368 “Era o Hotel Cambridge” (Eliane Caffé, Bra, 2017) * con Isam Ahmad Issa, Paulo Américo, Juliane Arguello
Ho assistito alla interessante presentazione del film nella quale la regista Eliane Caffé ha chiarito molti punti del suo lavoro, la maggior parte dei quali non percepibili attraverso un sommario sguardo da spettatore. Si tratta di un “progetto” relativo al concetto “casa per tutti” o “diritto alla casa” e non di un vero e proprio film o documentario con riprese effettuate quasi completamente in un alto edificio di Sao Paulo (Brasile), realmente occupato “abusivamente”, utilizzando solo tre attori professionisti, tutti gli altri sono veri migranti, rifugiati o squatter locali.

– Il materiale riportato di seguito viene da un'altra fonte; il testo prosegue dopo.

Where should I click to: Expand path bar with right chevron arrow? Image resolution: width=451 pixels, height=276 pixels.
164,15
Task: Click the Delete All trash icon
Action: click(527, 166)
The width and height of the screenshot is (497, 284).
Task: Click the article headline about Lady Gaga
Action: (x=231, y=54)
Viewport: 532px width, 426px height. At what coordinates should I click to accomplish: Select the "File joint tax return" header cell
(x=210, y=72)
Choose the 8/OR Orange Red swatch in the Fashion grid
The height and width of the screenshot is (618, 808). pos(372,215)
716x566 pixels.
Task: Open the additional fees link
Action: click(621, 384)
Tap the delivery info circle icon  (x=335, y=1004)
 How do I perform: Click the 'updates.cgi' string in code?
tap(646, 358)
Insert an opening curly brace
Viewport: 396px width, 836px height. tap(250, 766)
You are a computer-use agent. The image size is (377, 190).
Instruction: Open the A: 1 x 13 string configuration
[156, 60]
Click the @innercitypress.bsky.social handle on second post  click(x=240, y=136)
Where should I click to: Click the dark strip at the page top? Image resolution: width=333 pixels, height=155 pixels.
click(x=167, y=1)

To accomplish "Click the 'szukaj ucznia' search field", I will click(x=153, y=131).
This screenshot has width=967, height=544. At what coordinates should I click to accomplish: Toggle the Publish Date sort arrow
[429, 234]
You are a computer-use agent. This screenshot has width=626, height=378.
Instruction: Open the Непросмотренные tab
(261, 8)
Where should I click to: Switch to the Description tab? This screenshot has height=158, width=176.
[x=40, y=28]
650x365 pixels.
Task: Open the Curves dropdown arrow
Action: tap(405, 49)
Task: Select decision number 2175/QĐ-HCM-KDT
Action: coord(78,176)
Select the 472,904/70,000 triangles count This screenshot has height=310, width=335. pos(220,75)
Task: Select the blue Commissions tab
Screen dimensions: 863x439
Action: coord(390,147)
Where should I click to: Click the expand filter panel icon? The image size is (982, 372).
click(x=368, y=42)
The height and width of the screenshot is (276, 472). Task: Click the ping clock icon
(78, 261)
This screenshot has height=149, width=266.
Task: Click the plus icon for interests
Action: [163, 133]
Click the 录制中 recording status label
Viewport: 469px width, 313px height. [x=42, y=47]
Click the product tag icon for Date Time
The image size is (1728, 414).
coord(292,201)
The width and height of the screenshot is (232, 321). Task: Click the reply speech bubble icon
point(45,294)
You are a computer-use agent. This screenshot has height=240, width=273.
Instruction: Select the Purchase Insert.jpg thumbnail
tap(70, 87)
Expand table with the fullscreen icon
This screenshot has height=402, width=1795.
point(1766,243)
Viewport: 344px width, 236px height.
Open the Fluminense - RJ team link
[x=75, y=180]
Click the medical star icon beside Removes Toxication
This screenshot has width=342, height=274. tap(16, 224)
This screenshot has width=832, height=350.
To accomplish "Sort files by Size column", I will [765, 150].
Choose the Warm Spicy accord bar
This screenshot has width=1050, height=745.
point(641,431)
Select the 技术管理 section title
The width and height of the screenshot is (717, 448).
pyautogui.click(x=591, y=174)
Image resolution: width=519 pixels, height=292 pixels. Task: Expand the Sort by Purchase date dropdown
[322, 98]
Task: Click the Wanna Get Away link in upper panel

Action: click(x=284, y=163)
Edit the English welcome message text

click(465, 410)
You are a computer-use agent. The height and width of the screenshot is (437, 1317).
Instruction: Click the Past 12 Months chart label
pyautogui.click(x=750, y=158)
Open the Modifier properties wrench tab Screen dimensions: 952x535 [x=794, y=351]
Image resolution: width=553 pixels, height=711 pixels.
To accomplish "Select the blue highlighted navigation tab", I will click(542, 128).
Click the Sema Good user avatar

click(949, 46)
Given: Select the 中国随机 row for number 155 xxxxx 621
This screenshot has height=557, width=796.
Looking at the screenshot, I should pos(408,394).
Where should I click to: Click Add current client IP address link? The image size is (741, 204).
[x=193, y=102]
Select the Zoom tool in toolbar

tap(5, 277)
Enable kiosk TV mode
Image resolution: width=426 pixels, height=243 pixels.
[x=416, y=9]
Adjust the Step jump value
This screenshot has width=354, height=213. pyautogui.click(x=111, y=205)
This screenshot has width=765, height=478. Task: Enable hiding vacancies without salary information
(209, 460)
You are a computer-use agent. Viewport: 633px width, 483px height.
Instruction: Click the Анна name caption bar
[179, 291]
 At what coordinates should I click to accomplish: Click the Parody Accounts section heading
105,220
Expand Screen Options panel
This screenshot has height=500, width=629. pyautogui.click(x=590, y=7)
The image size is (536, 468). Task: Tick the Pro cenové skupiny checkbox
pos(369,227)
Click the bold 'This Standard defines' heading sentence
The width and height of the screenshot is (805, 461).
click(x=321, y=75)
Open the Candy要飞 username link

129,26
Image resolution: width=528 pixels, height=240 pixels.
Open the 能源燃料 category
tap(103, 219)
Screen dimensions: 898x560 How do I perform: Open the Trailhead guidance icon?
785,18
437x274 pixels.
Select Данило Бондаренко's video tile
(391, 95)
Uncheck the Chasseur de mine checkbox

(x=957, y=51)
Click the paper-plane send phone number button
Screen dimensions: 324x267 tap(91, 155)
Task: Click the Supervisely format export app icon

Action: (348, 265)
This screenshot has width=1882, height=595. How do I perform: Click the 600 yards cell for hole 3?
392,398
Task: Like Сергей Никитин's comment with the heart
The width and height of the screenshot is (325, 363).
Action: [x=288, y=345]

Partito con budget quasi nullo, solo a lavoro avanzato ha ricevuto contributi da Olanda, Spagna e Francia, ma si è avvalso della collaborazione di una scuola di architettura e di un gran numero di associazioni (è incredibile quante ce ne siano ma ce ne si può rendere conto dalle bandiere con le relative sigle che sono orgogliosamente esposte alle finestre e balconi dei palazzi occupati). Oltre a ciò la regista ha ottenuto di poter utilizzare qualche spezzone di documentari di simili argomenti e riprese di repertorio di “guerriglia urbana” con polizia in assetto anti-sommossa.
Fra le tante persone che si accalcano all’interno dell’edificio nel corso delle assemblee o che si muovono lungo scale infinite (ad occhio direi almeno 20 piani) Eliane Caffé presenta alcuni personaggi con cultura e storie completamente diverse (un palestinese, vari congolesi, un’anziana brasiliana ex artista di circo, un siriano appena giunto, vari latini fuggiti da aree a dir poco “problematiche”, ...) e lo fa sia attraverso i contatti diretti sia mostrando le conversazioni via Skype con i familiari ancora in patria.
Si deve dare il merito alla regista di non aver calcato la mano su argomenti di forte impatto e facile presa sul pubblico come violenza esagerata, melodrammi, morti, malattie, ecc. lasciando lo spettatore perplesso in merito all’interrogativo: “finzione o realtà”? “film o documentario”?
Per concludere, l’ho trovato molto ben realizzato (specialmente considerate le condizioni nelle quali è stato girato), molto coinvolgente, forse un po’ troppo ottimista e (sarebbe bello sbagliarsi) edulcorato.